Quand la guerre se déclara je l'amenai à Planchat, chez ma mère, où elle resta sous le hangar [chapi] les cinq ans de ma captivité. Personne n'y toucha, il n'y avait pas d'essence. Quand je revins, en quarante-cinq, j'étais content de retrouver ma moto que j'aimais bien. Mais on ne pouvait guère rouler. Ils [les pouvoirs publics] donnaient des bons d'essence de cinq litres par mois et "ça n'abondait guère".

Je me mariai et l'année d'après il m'arriva des jumeaux [éna bessounè]. Comment faire pour aller se promener en moto ? Comme du temps de la guerre j'étais agent de liaison avec un side-car, il me vint l'idée d'emmancher un "side" à ma moto. J'avais repéré chez Béraud le carrossier un side[-car] de l'armée dans un tas de ferraille. J'allais lui demander de me le vendre et il me le laissa pour mille francs. Avec Blanchet le serrurier - qu'on a bien connu - nous montâmes ce panier sur la moto. Ça me coûta six cents francs de travail. C'était pas cher.

Mais pour essayer ce side-car, j'allai demander à mon beau-frère Joseph de venir avec moi. C'était un samedi après-midi. Joseph, bonne pâte, ne se fit pas prier. En arrivant devant chez Blanchet, je lui dis : "Monte dans cette corbeille". Je voulais essayer mon side-car. Mon Joseph était à peine monté dedans que je démarrai au guidon de la moto. Et nous voici partis vers Savigneux : première, seconde, ça allait tout à fait ["franc"] bien.
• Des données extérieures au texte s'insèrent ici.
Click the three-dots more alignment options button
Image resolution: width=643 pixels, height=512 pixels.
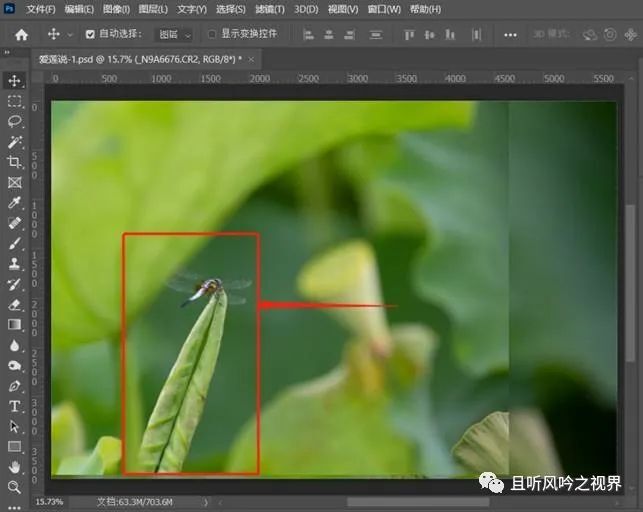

Mais quand je passai sous le pont du chemin de fer, que je pris la troisième, je me tournai vers mon beau-frère qui se mit à transpirer, en passant par toutes les couleurs, du rouge au vert. Il soufflait, il n'en pouvait plus. Je lui criai : Ça ne va pas Joseph ? Il me fit signe que non. Alors je m'arrêtai, vers la route de Précieux. Alors il me dit : Tant que tu allais à trente ou quarante à l'heure, ça allait mais quand tu as pris la troisième que tu roulais à soixante à l'heure je ne pouvais plus suivre, tu ne m'avais pas dit que le panier…, le side-car n'avait pas de fond.

En arrivant de faire cet essai je confectionnai vite un plancher en planches de caisse que j'ajustai solidement au fond du side. Et la première grande expédition fut de monter à la fête de la Saint-Barthélemy, à Saint-Bonnet où on était invités à dîner, en famille. Au milieu de l'après-midi du dimanche de la Saint-Barthélemy, la femme sort le matelas [lo cuitre] du lit des jumeaux qui avaient de huit à neuf mois pour l'étaler ["aplater"] au fond du side-car avec une alèse en caoutchouc et un petit oreiller ["carré"] par-dessus. [Elle] prépara un petit panier où elle mit la lampe à alcool à brûler, deux fioles en verre du biberon, beaucoup de carrés de serviette-éponge, les "pampers" n'existaient pas encore. [Elle] enfonce ce panier dans le pointu [du side-car] devant le matelas. [Elle] couche les gamins qui avaient un grand sourire de monter dans cette caisse en fer et d'être dehors. La femme, à cheval sur le porte-bagages, moi au guidon, et nous voilà partis, tous les quatre, sur la route Nouvelle.

Ça marcha bien jusqu'à la Guillanche, mais quand arriva le premier virage, il fallut prendre la première. Et ça montait pas vite mais ça allait quand même d'autant plus que les gamins dormaient. Mais quand on fut vers la chapelle d'Essertines-Basses, voilà que mon side se sépare de la moto. Le side s'affala sur la route. Une barre qui reliait le tout se dessouda. J'arrêtai, bien sûr, mais dès que ça ne pétait plus, les jumeaux se réveillèrent et se mirent à pleurer ["bialer"]. La femme les sort de la caisse, les promène un peu sur la route, mais du moment que ça ne pétait plus, ça n'allait plus. Elle sortit donc du panier la lampe à alcool pour leur faire chauffer un biberon mais pas d'allumettes. On les avait oubliées. Que faire ?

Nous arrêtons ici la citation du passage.